Bayesian Hierarchical Multi-Objective Optimization for Vehicle Parking Route Discovery
This addresses the issue of time and fuel wastage for drivers during peak hours, but it is incremental as it builds on existing multi-objective optimization methods.
The paper tackles the problem of finding optimal routes to parking lots by proposing a Bayesian hierarchical technique for multi-objective optimization, using a probabilistic method to refine weights and genetic algorithms, with simulated data showing routes that closely match real-life situations.
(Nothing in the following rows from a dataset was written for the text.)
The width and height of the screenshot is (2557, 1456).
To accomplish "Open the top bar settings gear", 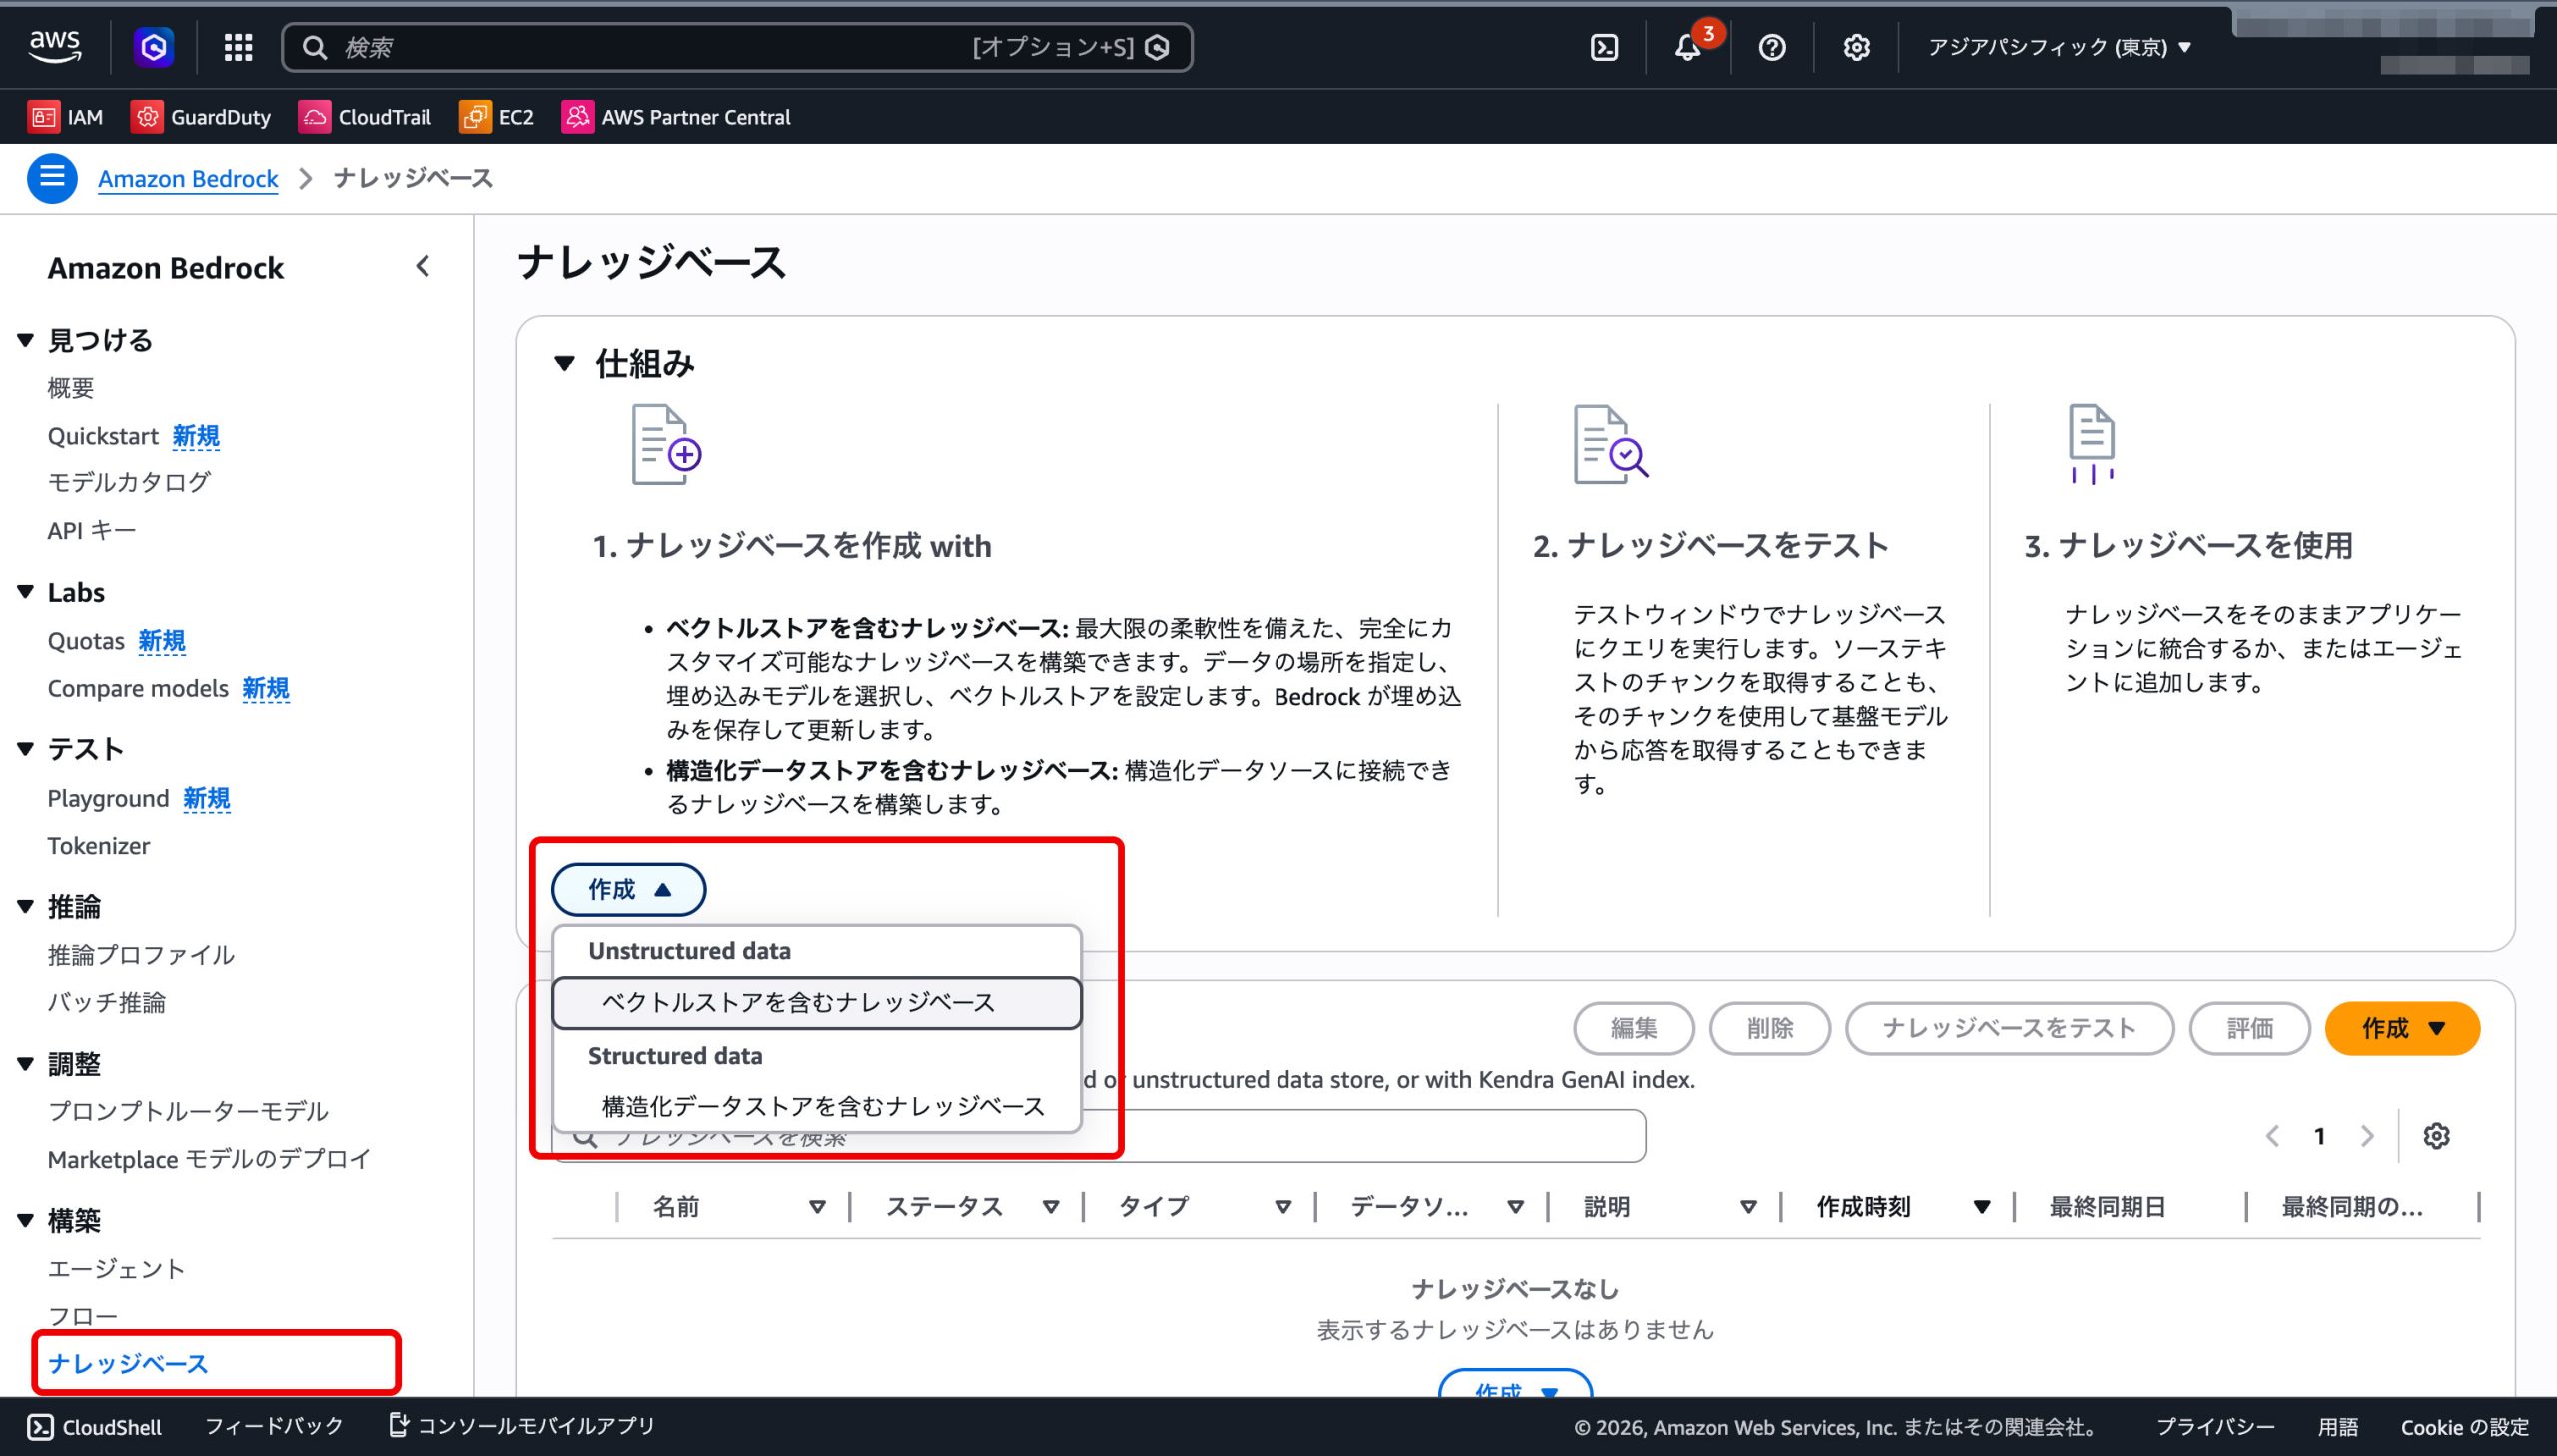I will (x=1856, y=47).
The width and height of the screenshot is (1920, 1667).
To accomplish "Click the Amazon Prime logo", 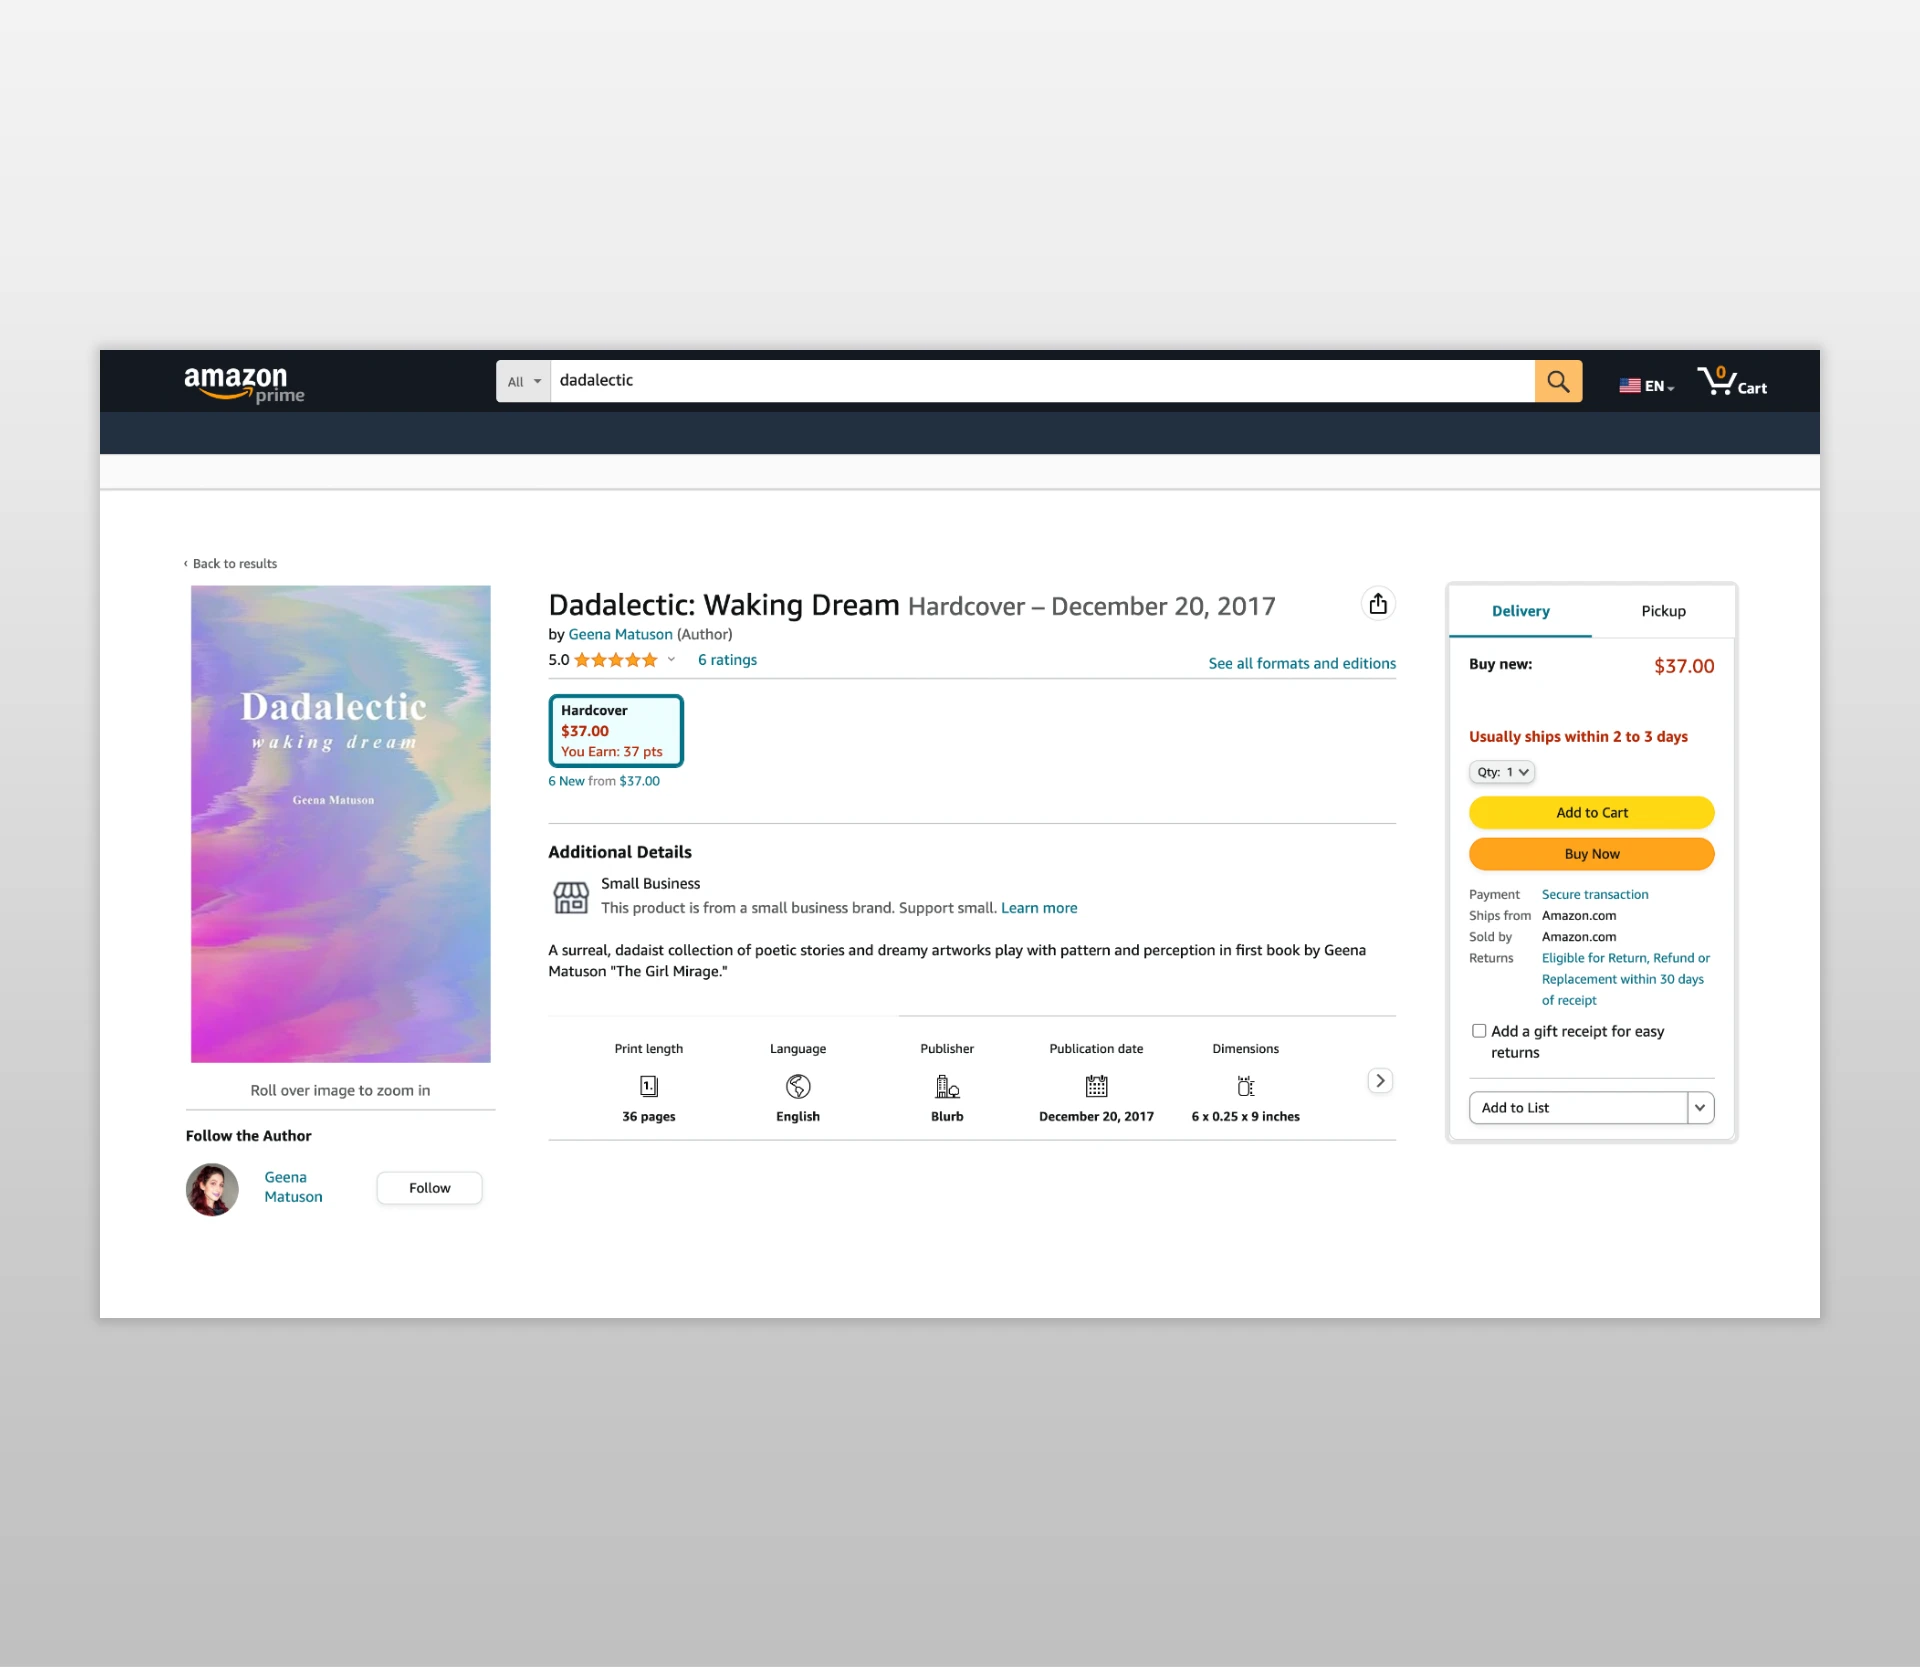I will click(244, 384).
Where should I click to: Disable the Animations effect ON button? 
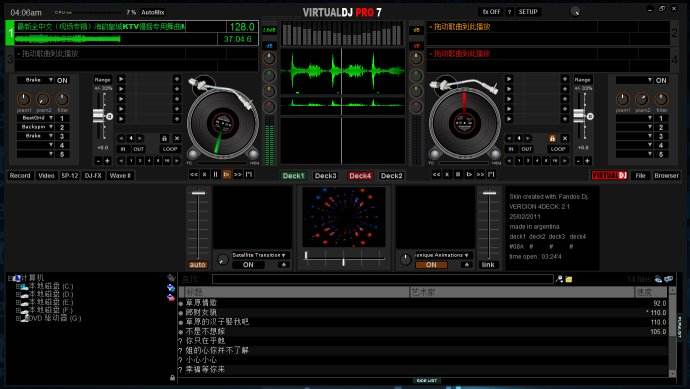click(x=431, y=265)
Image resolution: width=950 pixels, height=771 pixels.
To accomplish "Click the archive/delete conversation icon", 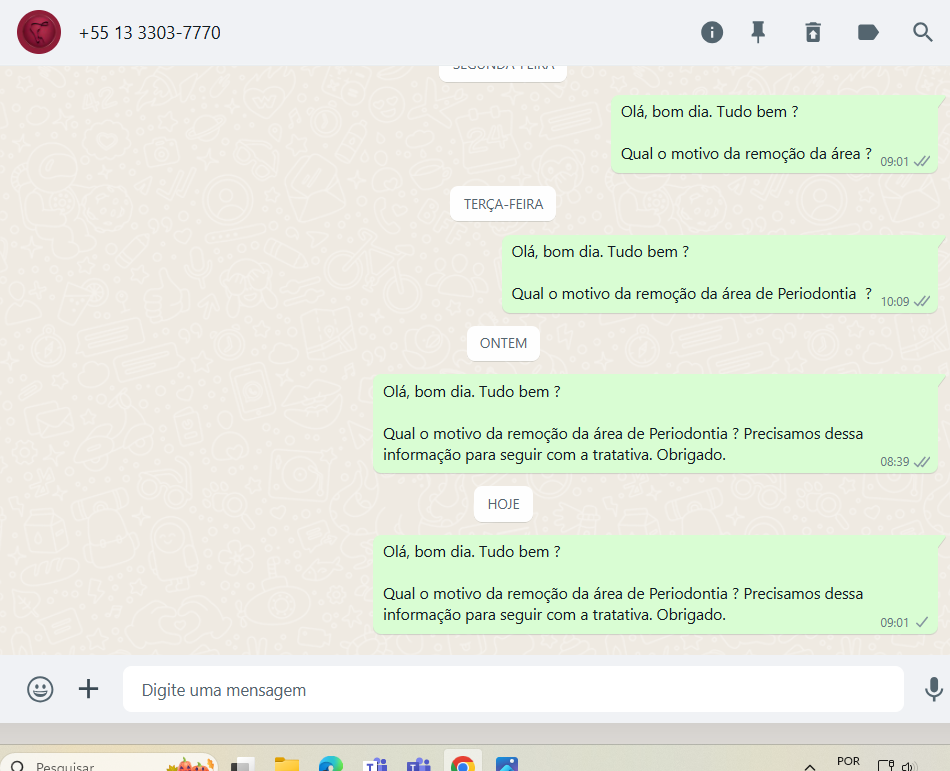I will (813, 32).
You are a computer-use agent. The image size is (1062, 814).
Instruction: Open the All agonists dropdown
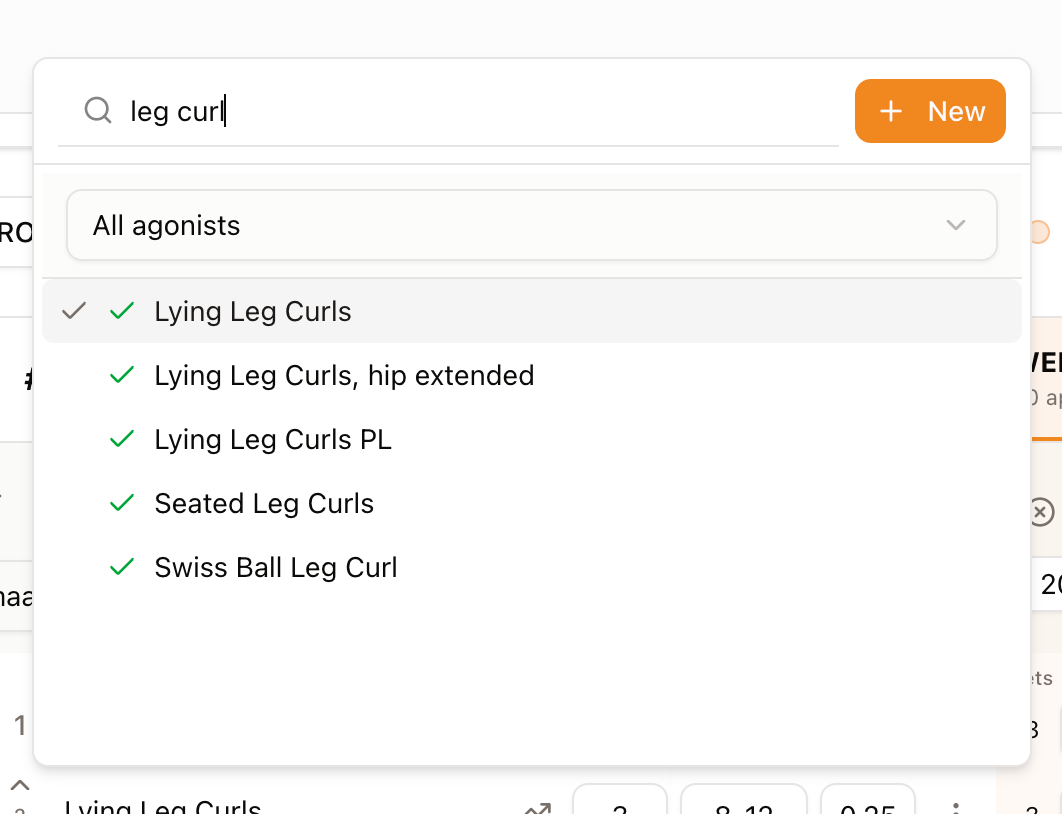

Discovering an optimal route to the most feasible parking lot has been a matter of concern for any driver which aggravates further during peak hours of the day and at congested places leading to considerable wastage of time and fuel. This paper proposes a Bayesian hierarchical technique for obtaining the most optimal route to a parking lot. The route selection is based on conflicting objectives and hence the problem belongs to the domain of multi-objective optimization. A probabilistic data driven method has been used to overcome the inherent problem of weight selection in the popular weighted sum technique. The weights of these conflicting objectives have been refined using a Bayesian hierarchical model based on Multinomial and Dirichlet prior. Genetic algorithm has been used to obtain optimal solutions. Simulated data has been used to obtain routes which are in close agreement with real life situations.